Damage to the intestinal mucosa by Clostridium difficile (CD) is toxin mediated. Two enzyme immunoassays (EIAs) for toxin-A detection, the automated Vitek immunodiagnostic assay system CDA (Vidas CDA), and the Premier toxin A (Premier) were tested for their ability to detect toxin A in 301 stool samples and compared with an in-house tissue culture assay for toxin B (TCA). Of these 301 samples, 49 were TCA positive and 252 were TCA negative. Agreement between Vidas CDA and TCA on the initial run was 85% (255 of 301) and increased to 94% (278 of 296) when discordant samples were retested from available frozen specimens. Corresponding levels of agreement for Premier were 91% (272 of 301) and 98% (284 of 288), respectively.
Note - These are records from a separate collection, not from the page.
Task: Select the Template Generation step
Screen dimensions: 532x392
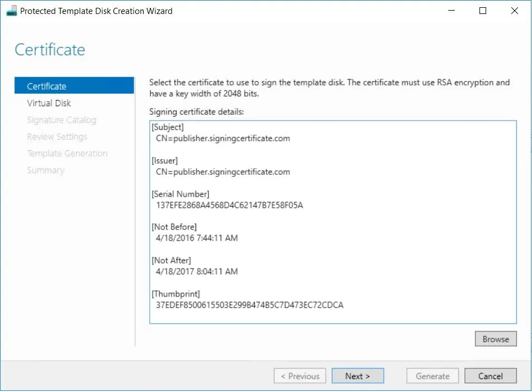Action: [67, 153]
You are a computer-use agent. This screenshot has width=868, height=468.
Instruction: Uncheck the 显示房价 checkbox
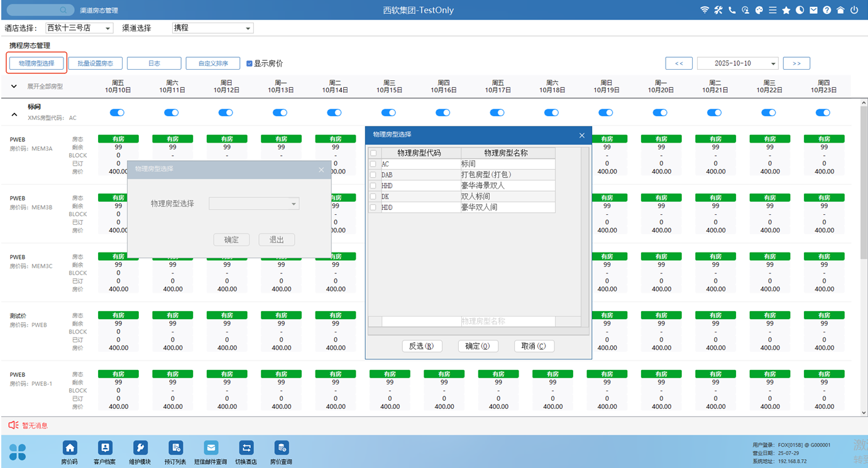250,63
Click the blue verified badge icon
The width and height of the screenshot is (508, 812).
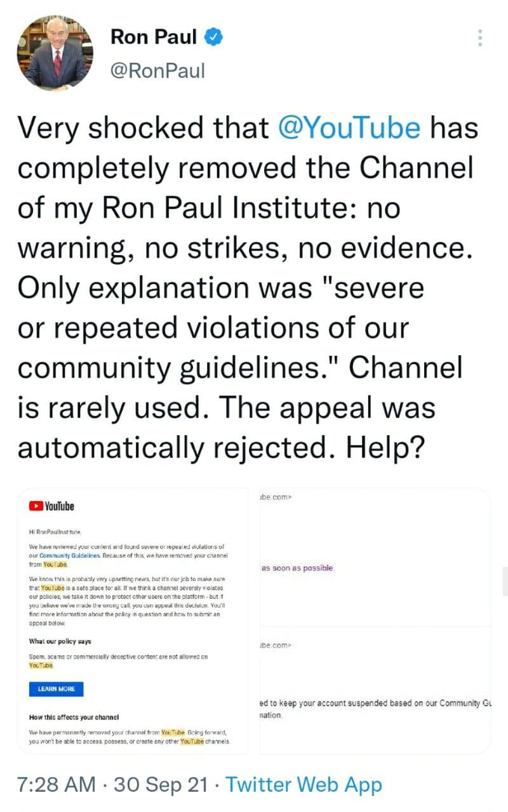[213, 37]
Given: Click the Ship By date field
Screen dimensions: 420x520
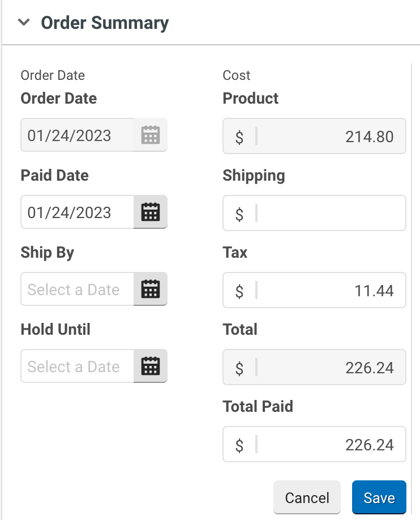Looking at the screenshot, I should tap(78, 289).
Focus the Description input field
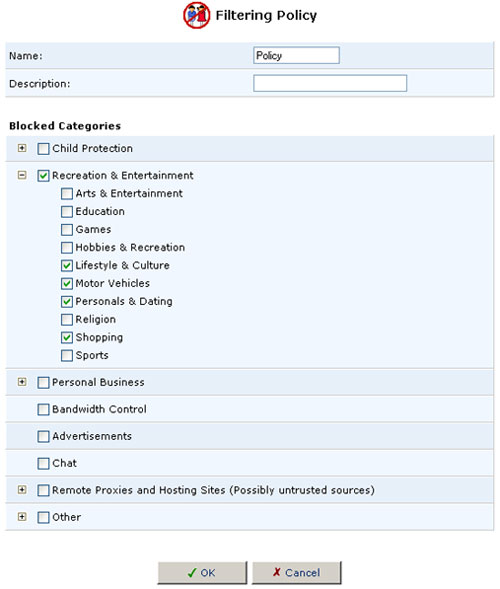 [x=330, y=83]
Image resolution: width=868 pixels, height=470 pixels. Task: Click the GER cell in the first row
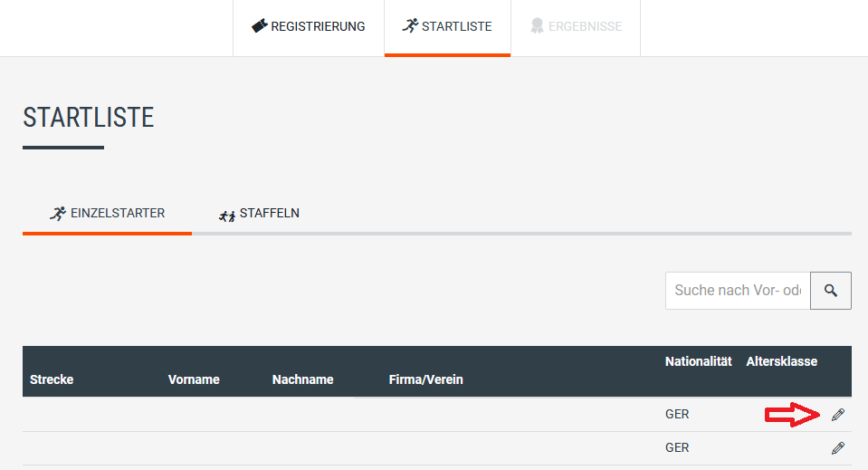click(x=677, y=415)
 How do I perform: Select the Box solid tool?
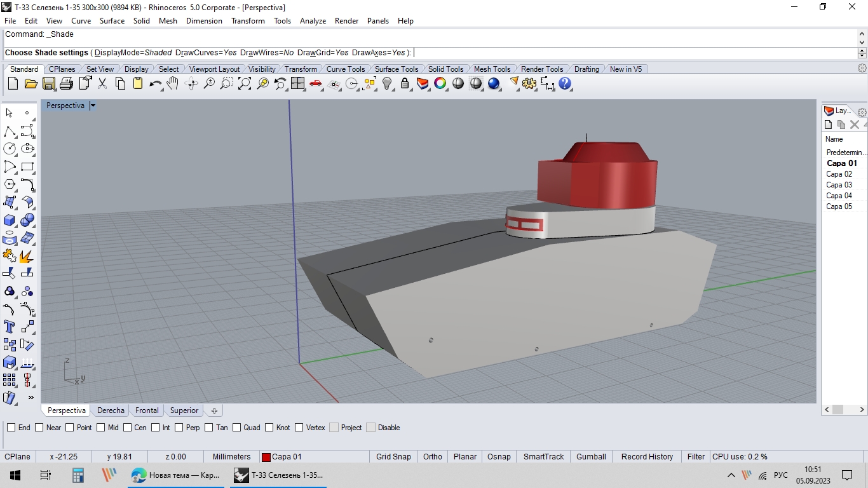click(10, 220)
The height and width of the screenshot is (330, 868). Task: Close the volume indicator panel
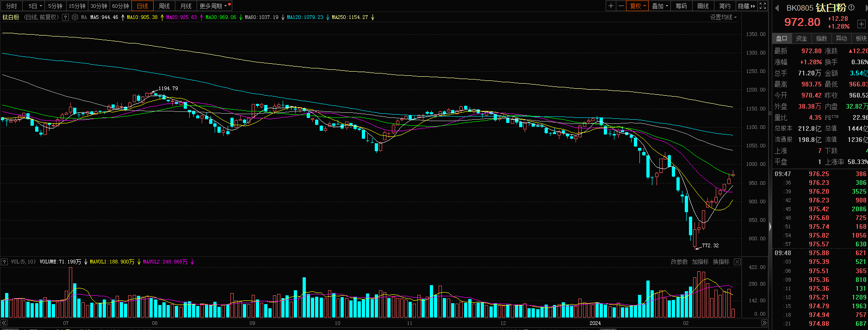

If tissue culture positivity at any titer was used as the sole criterion for positivity of the specimen, agreement with positive TCA before and after repeat testing was 57% (26 of 49) and 74% (34 of 46) for Vidas CDA and 65% (32 of 49) and 95% (36 of 38) for Premier. Agreement with negative TCA titers was good: 90% for Vidas CDA and 95% for Premier, and 98% for Vidas CDA and 99% for Premier after repeat testing. Predictive values positive and negative after repeat testing were, respectively, 88% and 96% for Vidas CDA, and 95% and 99% for Premier. Results for the automated and manual EIA methods for detection of C. difficile toxin A were obtained in 2.5 h as compared with 36-48 h for tissue culture.
Department of Microbiology, Cleveland Clinic Foundation, OH 44195.